I ended up picking Sorcerer for my class, and started off using a staff (because that’s what happened to be on a bench in the starting area). But the cool thing is that, it seems like all of the classes can use all of the weapons, and you actually derive your skills from a combination of things. Which is good, because I eventually decided that I wanted to try out being an arcane warrior and run around with a 2-handed sword for a while. And then I moved on to archery. I read about some people running around with two axes and magic. That seems awesome.
Essentially, you level up in various skills separately from each other, and can mix and match skills from your Race, Class, Weapon, Guild, etc. Every so often, you get to put a point in to one of the skills, and it feels like you can really just customize them to play in tons of different ways. I have no idea if this game will end up having a ton of viable ways to play your character, but I sure hope so!
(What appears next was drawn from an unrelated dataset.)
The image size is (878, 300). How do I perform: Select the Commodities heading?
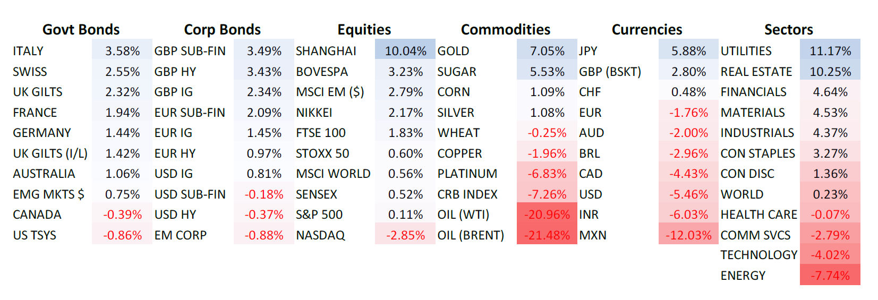[505, 30]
Of note: it definitely does seem like you can “waste” points early on, if you aren’t really sure what you want to do. I’ve already done it with a couple points in staves that I may not ever use again. But I also don’t care. Points come quickly enough right now, and I get the feeling that there will eventually be more than enough to go around.
And just running around doing stuff is pretty fun. I know there has been some talk about it not being open-world enough for fans of the series, and I totally get that. But that is also one of the things that has put me off of the series, in the past. Not having any real sense of direction can get super awkward for me, especially when that is the very first introduction to the game. Here, I feel like I do have some amount of guided tourism, but there are also people/events to interact with along the way. It’s a good mix that is working for me.
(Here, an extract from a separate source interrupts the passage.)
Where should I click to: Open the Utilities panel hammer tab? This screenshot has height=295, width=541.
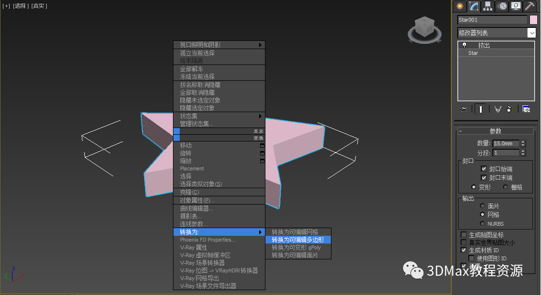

That said, there are definitely some issues. The lag I had while playing last night was pretty tough to deal with. Active combat doesn’t really work very well when you can’t actually block because you’ve already been hit… Nor does short-vs-long clicking for attack mode when the game can’t properly respond to your mouse. (This definitely contributed to my swapping out a staff for a bow.)
Some of the voice acting and writing is less than stellar, it’s true. But I’m somehow okay with that. I think the very fact that there IS voice acting is still novel enough to me that it is a net positive. And people are having issues with the fact that ESO does not necessarily look as brilliant as fully-modded Skyrim. Which is true, because you can totally do stuff like this. But, honestly, I like the way it looks. I think it looks quite a bit better than many other MMOs that I am/have played, and there are clearly concessions that have to be made because of the number of people playing it at once.
I honestly think that the biggest disconnect may just be that I’m approaching this from a non-enfranchised MMO player’s perspective, rather than a long-time ES universe devotee. I’m sure that, if I’d spent hundreds of hours with these games in the past, I would be able to find a lot of things that they did wrong – or at least, differently – that annoyed me. I even expected to find that when I didn’t have that background. But, instead, I’m finding a world that I am enjoying playing in. And maybe this will serve as an eventual gateway into the rest of the ES universe!
Who knows? All I do know is that I am pleasantly surprised and fully intend to keep up with TESO. At least for a while.